A class action by Boies Schiller Flexner and Towards Justice claiming au pairs are underpaid has cleared another major hurdle. On Friday, U.S. District Judge Christine Arguello in Colorado certified two classes and multiple subclasses of more than 91,000 J-1 Visa au pairs.

Claiming antitrust, RICO and wage law violations, the suit alleges au pair wages were set by the sponsoring organizations at $195.75 per week “as part of an illegal agreement to suppress wages and accordingly inflate their own fees.” For families with au pairs, that works out to 45 hours a week of childcare for $4.35 an hour.

The defendants have countered that the families also provide room and board, and that ups the actual au pair compensation to minimum-wage levels. (See my prior coverage of the suit: Au Pairs in the Crosshairs: Boies Schiller Suit May Upend the Program). They also argued that they aren't the au pairs employers—the host families are. The suit, however, does not seek money from the families. It only names the 15 organizations formally designated by the State Department to recruit and place au pairs.

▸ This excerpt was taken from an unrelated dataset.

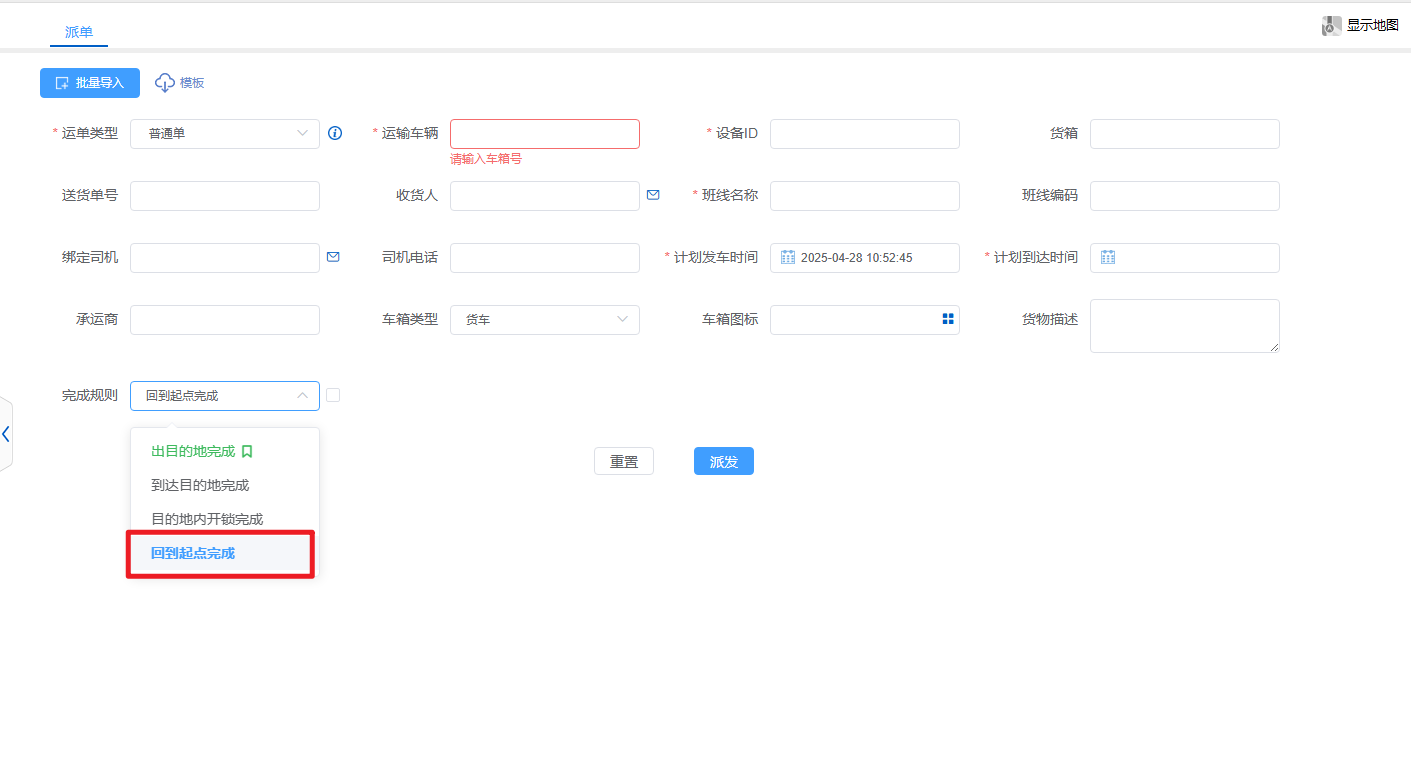Click the 派发 button
Viewport: 1411px width, 766px height.
click(723, 461)
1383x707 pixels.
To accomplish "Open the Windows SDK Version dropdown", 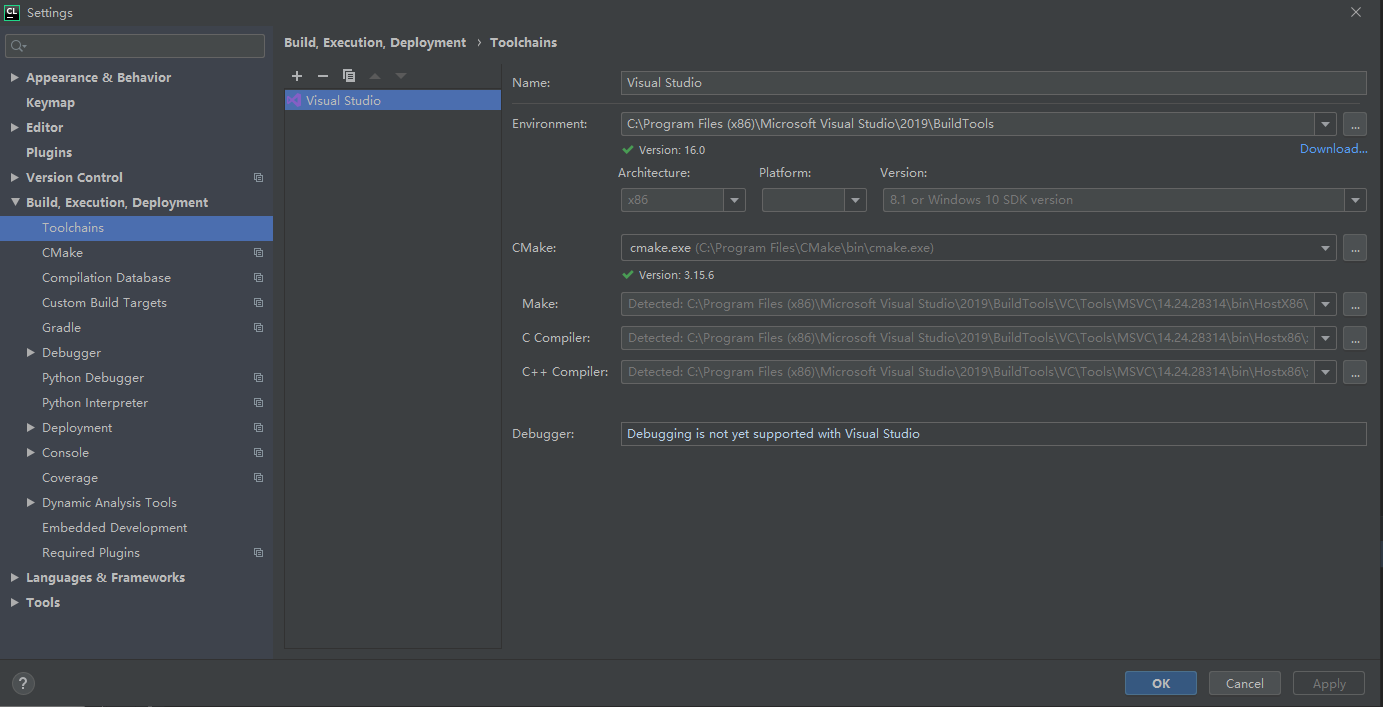I will coord(1355,199).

“This court already held that the employer(s)-employee relationship between defendants, host families, and au pairs is a merits question common to all parties,” Arguello wrote.

“Concentrating litigation of plaintiffs' claims in a class action will avoid identical efforts across multiple suits in a number of state and federal courts,” the judge continued. “Class action is also the superior method for adjudicating this 'because it involves the relatively small claims of low-wage workers,' some with limited English proficiency or currently living abroad, 'and most of whom' were allegedly paid below the minimum wage.”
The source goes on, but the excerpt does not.